If you want to prevent a process from using excessive CPU or memory on your Linux VPS, tools like cgroups and cpulimit can help. This guide explains how to monitor and limit resource usage using both methods.
Why Limit Resource Usage?
• Prevent a single process from slowing down or crashing your server
• Manage performance on multi-user or multi-app environments
• Control rogue scripts or background tasks
• Improve overall server stability
Option 1: Limit CPU Usage Using cpulimit
What is cpulimit?
cpulimit restricts the CPU usage of a single process by PID or process name.
Step 1: Install cpulimit
Debian/Ubuntu:
apt install cpulimit
CentOS/AlmaLinux:
yum install epel-release
yum install cpulimit
Step 2: Run a Process with Limited CPU
To limit a command or script to 30% CPU:
cpulimit -l 30 -- your_command_here
Example:
cpulimit -l 30 -- dd if=/dev/zero of=/dev/null
Step 3: Limit an Existing Process by PID
First, find the process ID:
ps aux | grep process_name
Then:
cpulimit -p PID -l 30
Replace PID with the actual process ID.
Option 2: Control CPU/Memory with cgroups (Control Groups)
What are cgroups?
Control Groups (cgroups) allow fine-grained control over CPU, memory, I/O, and more. You can assign limits to groups of processes.

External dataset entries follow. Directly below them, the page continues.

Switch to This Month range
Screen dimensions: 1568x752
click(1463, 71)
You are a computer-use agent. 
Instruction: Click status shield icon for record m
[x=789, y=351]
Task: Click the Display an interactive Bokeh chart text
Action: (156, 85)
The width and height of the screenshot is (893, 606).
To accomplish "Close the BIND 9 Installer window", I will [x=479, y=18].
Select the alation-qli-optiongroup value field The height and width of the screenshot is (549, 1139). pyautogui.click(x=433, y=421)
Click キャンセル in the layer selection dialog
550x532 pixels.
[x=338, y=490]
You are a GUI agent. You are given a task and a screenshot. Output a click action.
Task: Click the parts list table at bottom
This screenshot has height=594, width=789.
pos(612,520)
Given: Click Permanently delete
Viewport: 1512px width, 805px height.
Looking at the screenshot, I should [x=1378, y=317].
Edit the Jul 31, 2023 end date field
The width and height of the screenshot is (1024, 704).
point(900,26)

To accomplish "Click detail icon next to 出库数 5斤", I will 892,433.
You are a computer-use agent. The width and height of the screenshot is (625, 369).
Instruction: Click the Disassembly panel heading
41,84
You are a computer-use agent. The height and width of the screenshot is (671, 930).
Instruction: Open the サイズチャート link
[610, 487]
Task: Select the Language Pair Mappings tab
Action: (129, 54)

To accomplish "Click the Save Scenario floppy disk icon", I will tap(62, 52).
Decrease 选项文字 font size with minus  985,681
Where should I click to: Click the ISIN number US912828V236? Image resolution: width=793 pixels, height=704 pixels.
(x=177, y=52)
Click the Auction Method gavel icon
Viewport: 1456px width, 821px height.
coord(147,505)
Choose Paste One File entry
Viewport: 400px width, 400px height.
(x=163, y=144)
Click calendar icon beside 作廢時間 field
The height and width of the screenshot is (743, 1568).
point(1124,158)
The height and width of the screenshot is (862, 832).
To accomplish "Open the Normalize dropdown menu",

Step 1: Install Required Tools
Ubuntu/Debian:
apt install cgroup-tools
CentOS/AlmaLinux:
yum install libcgroup-tools
Step 2: Create a cgroup
Example to limit CPU:
cgcreate -g cpu:/limited
Limit the CPU to 20%:
echo 20000 > /sys/fs/cgroup/cpu/limited/cpu.cfs_quota_us
echo 100000 > /sys/fs/cgroup/cpu/limited/cpu.cfs_period_us
Step 3: Add a Process to the cgroup
Run a process in that group:
cgexec -g cpu:limited your_command_here
Or move an existing PID into it:
echo PID > /sys/fs/cgroup/cpu/limited/cgroup.procs
Replace PID with your target process ID.
Monitoring Usage
Use htop, top, or ps to monitor CPU/memory usage. You can also view live usage inside cgroups:
cat /sys/fs/cgroup/cpu/limited/cpuacct.usage
Best Practices
• Use cpulimit for temporary or simple limits on individual processes
• Use cgroups for more advanced, persistent control over system resources
• Always test limits on a staging server before applying to production workloads
Conclusion
By using cpulimit or cgroups, you can prevent processes from consuming too many system resources and keep your VPS stable. These tools are especially useful for managing background jobs, scripts, or multi-user environments.